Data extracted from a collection
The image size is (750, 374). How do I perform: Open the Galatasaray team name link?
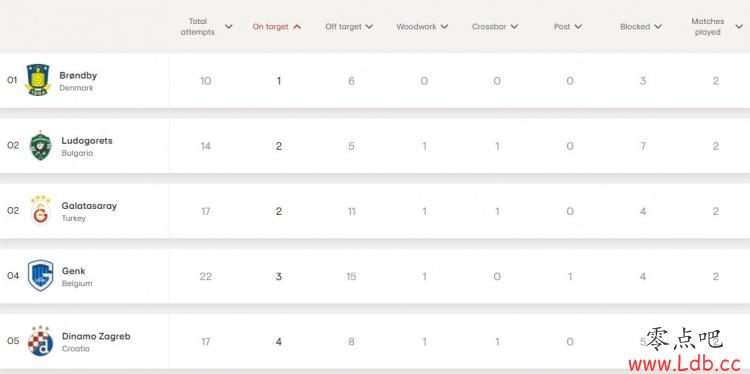pos(89,206)
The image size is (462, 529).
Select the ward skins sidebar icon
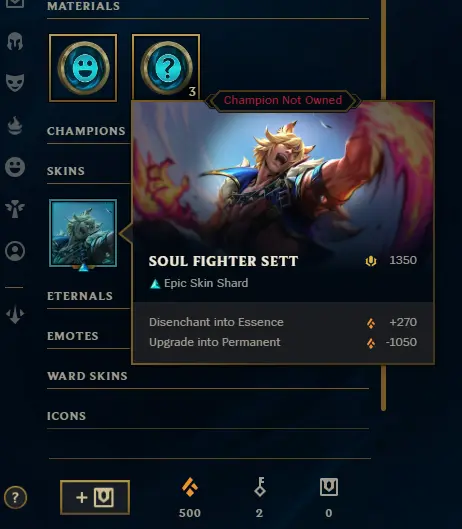pyautogui.click(x=15, y=209)
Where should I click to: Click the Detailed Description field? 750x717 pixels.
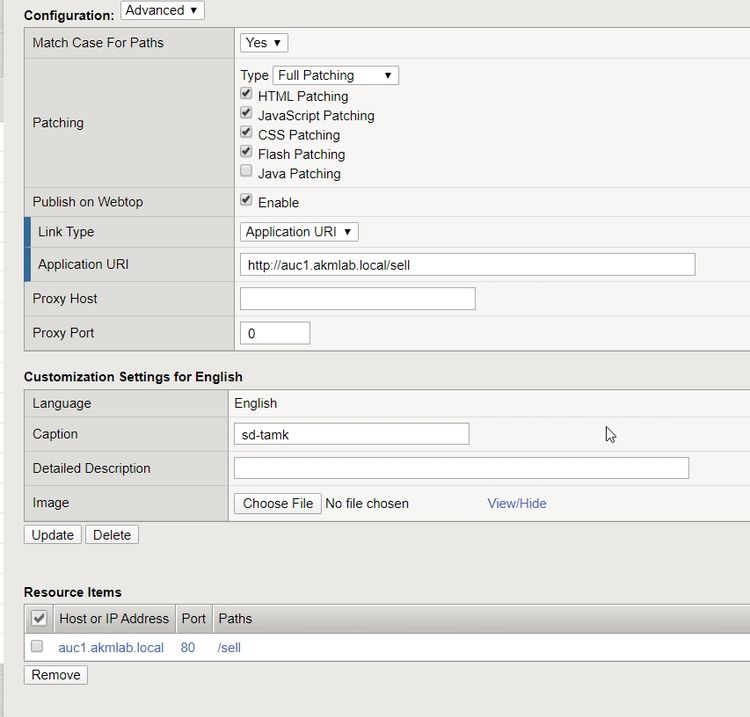(461, 468)
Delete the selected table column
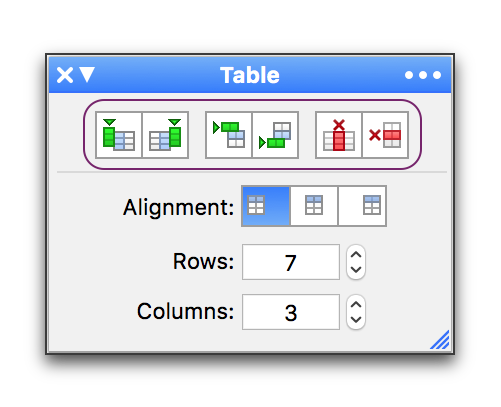The image size is (501, 407). pyautogui.click(x=339, y=135)
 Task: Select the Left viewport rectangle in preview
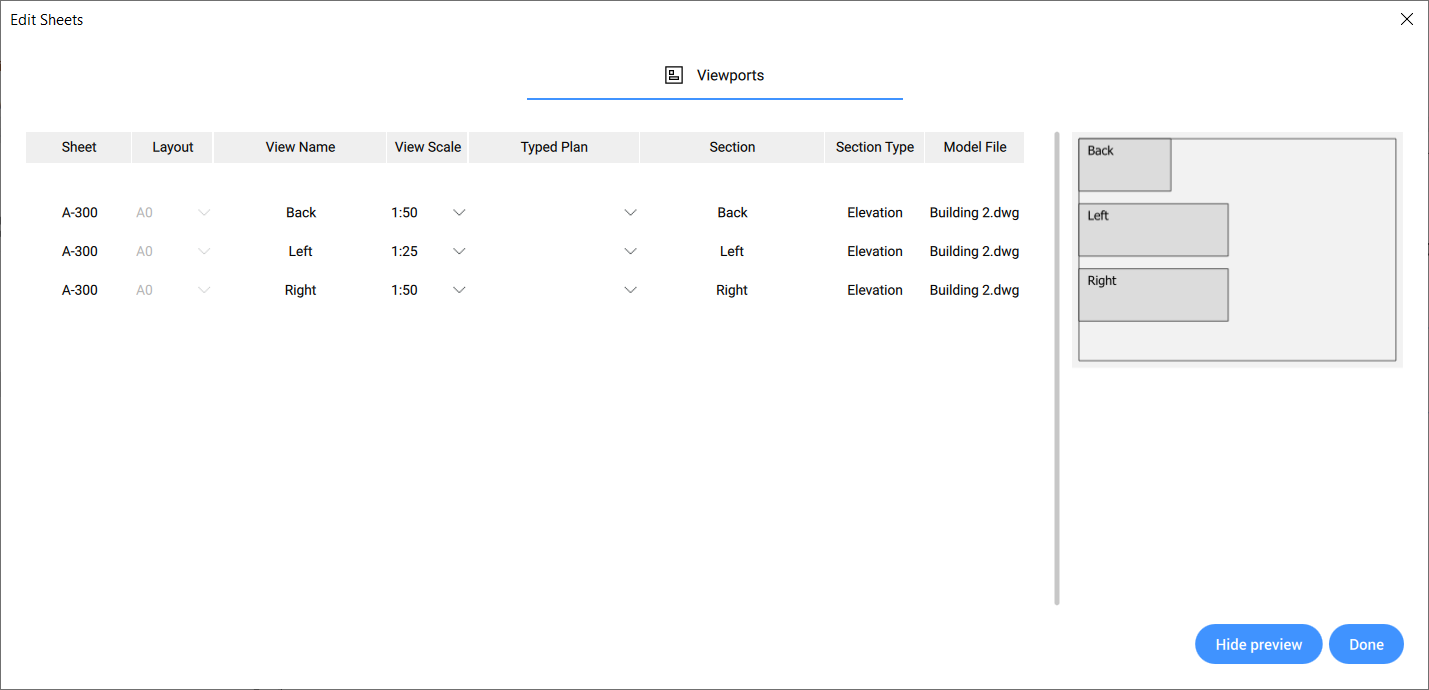coord(1153,230)
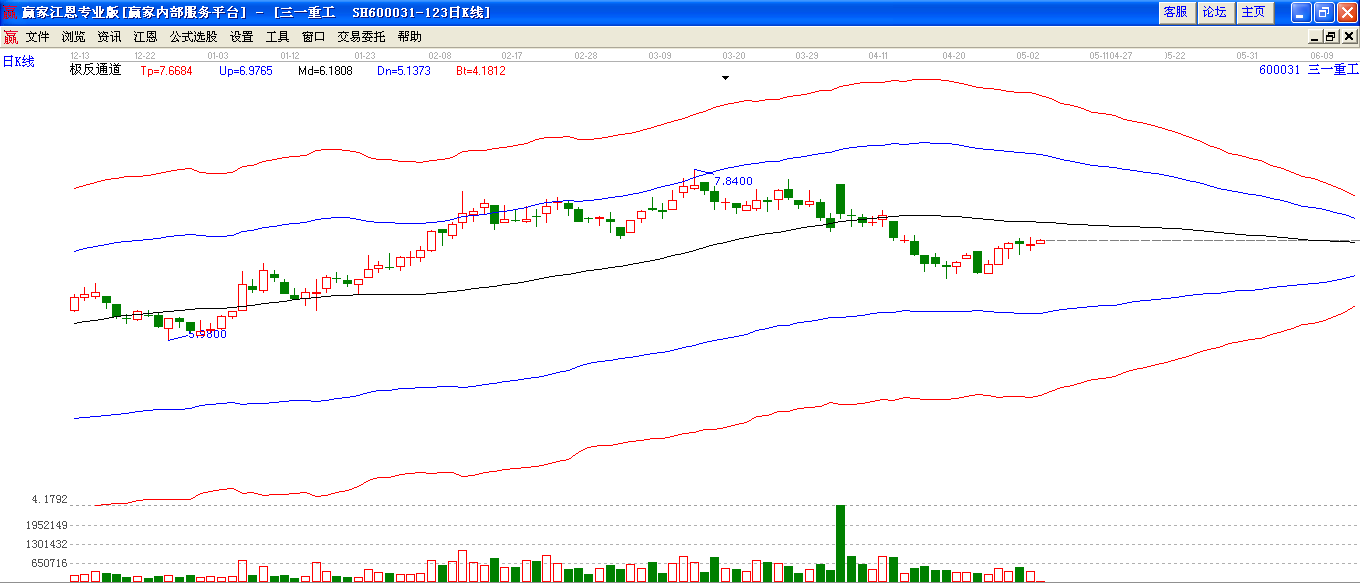
Task: Go to 主页 button in title bar
Action: click(x=1253, y=12)
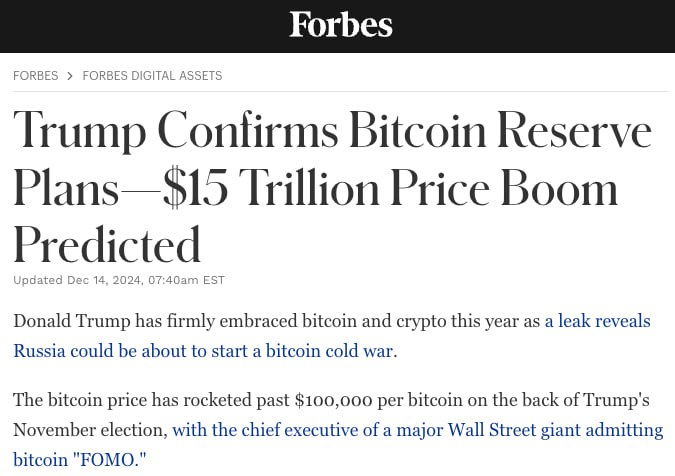The image size is (675, 476).
Task: Click the empty black header bar left of the logo
Action: 144,26
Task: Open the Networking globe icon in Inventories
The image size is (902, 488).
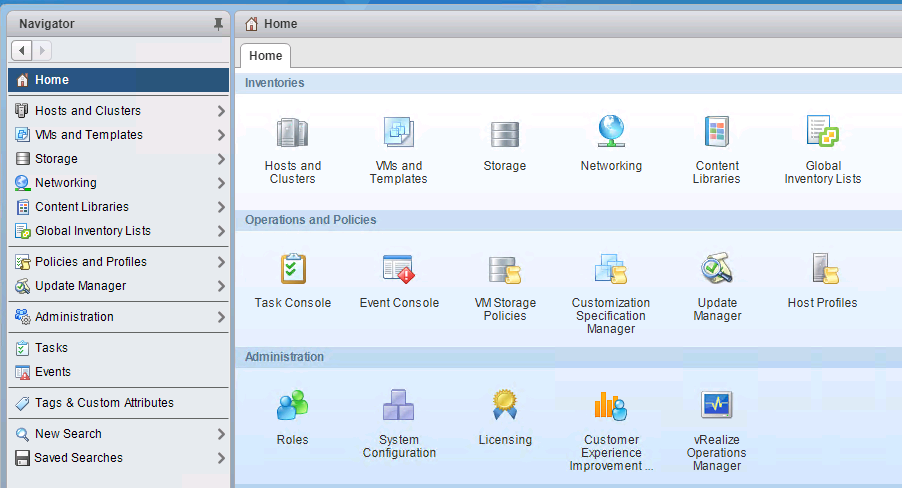Action: [611, 131]
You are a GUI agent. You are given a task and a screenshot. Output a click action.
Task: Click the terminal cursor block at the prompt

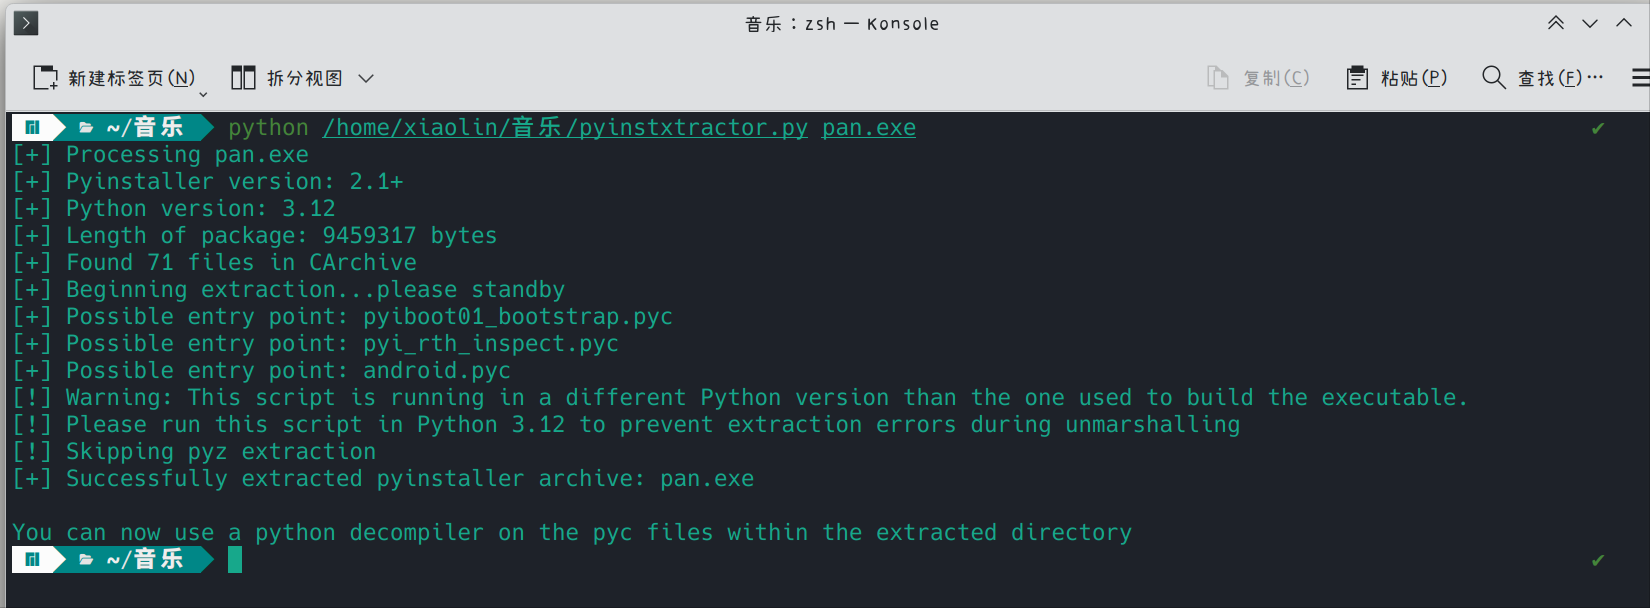click(x=235, y=560)
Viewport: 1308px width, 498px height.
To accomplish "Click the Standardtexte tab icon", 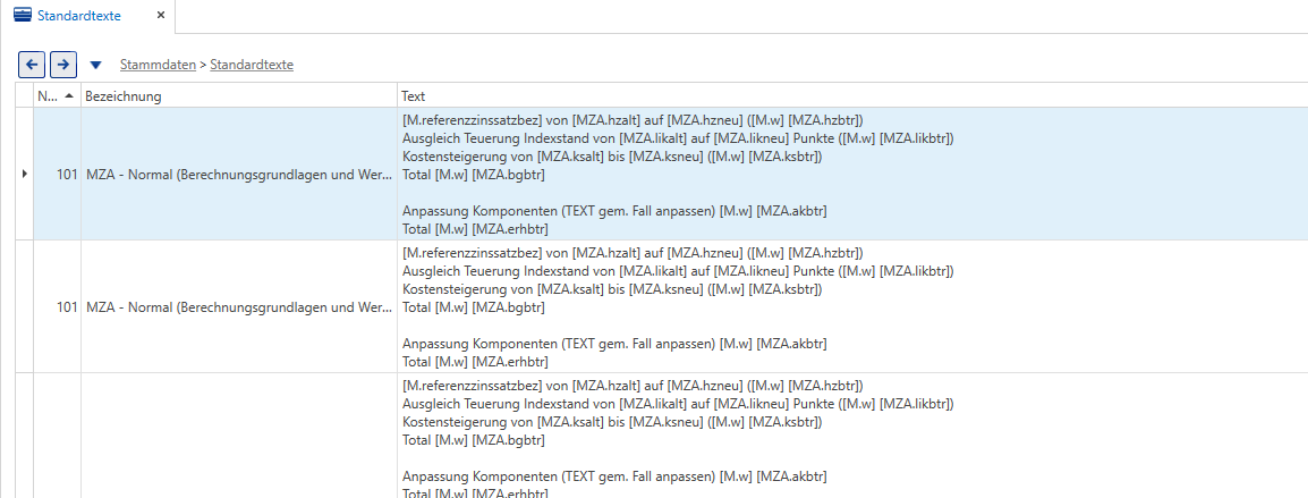I will tap(22, 15).
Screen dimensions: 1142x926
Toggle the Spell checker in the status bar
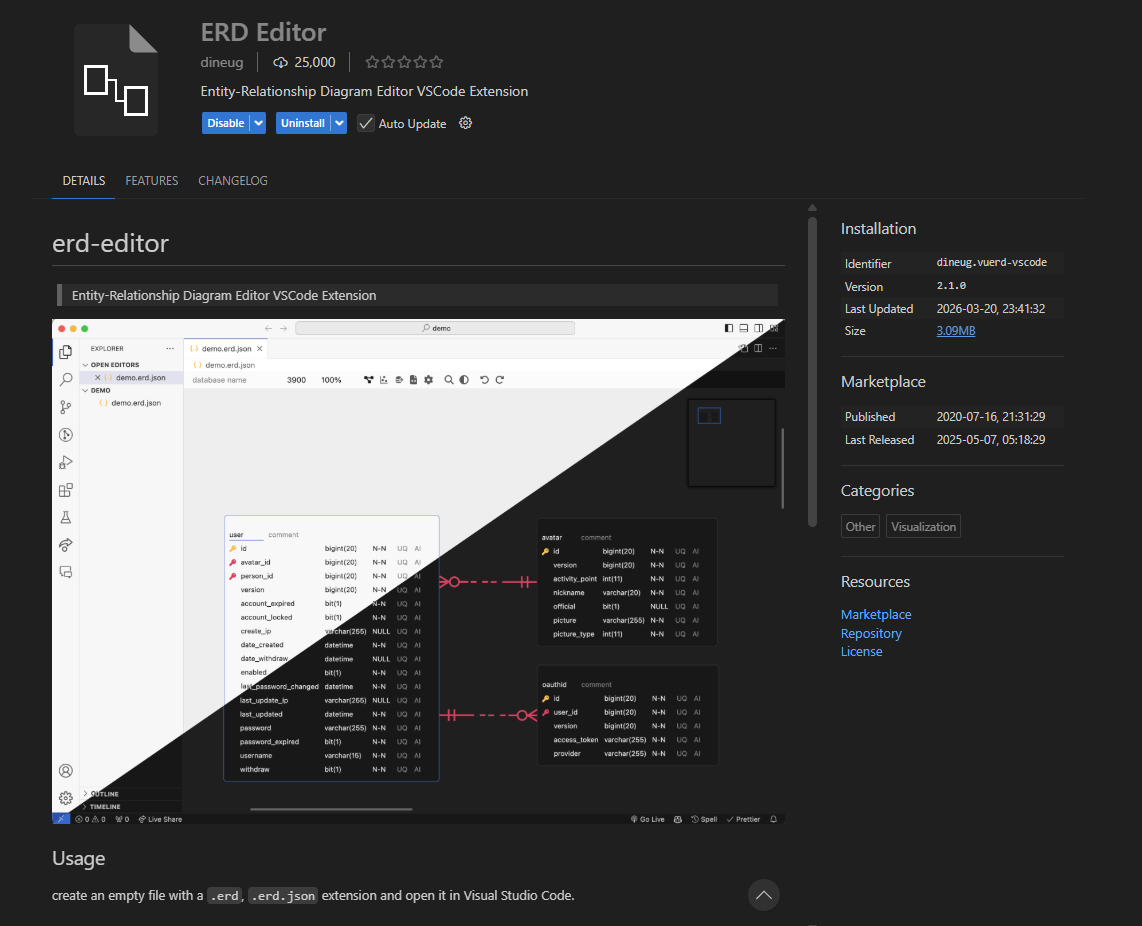(x=703, y=818)
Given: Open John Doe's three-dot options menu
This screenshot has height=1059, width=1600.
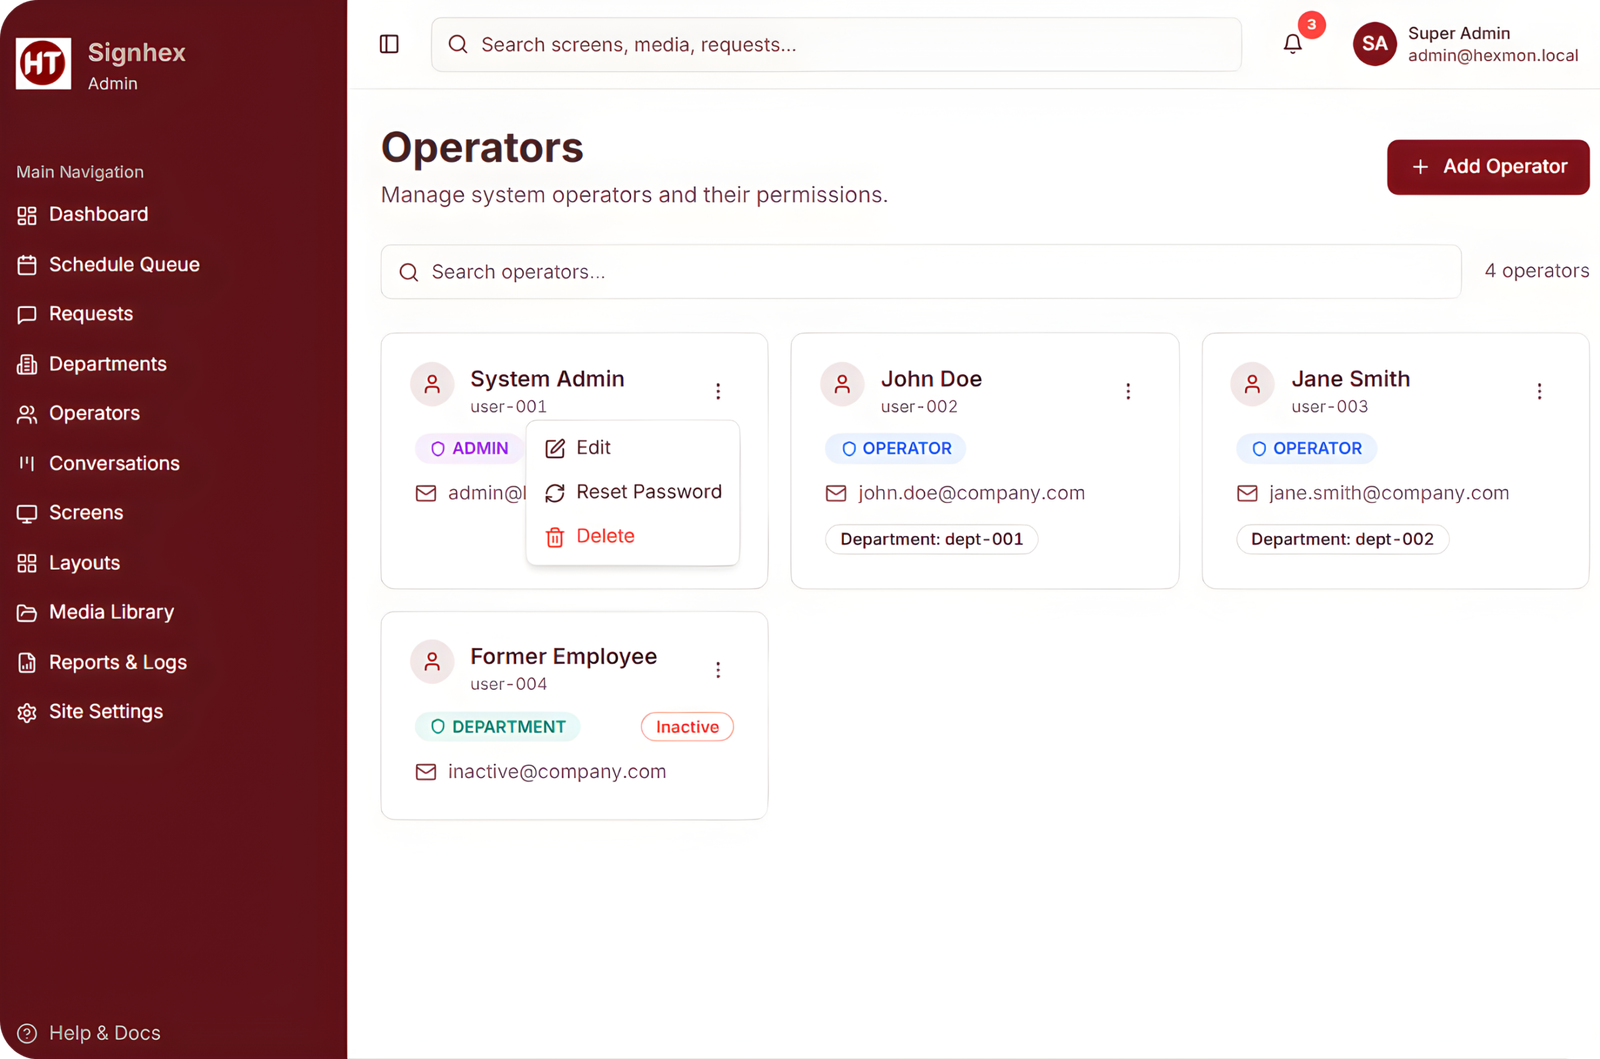Looking at the screenshot, I should pyautogui.click(x=1128, y=391).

### ASSIGNMENT
The response should be the lines from the one containing "Toggle the Spell checker in the status bar" through the final line of the records, reproduced exactly and with every picture left out.

### SOLUTION FOR THIS EXERCISE
Toggle the Spell checker in the status bar
(x=703, y=818)
Given: Open John Doe's three-dot options menu
This screenshot has height=1059, width=1600.
Looking at the screenshot, I should pyautogui.click(x=1128, y=391).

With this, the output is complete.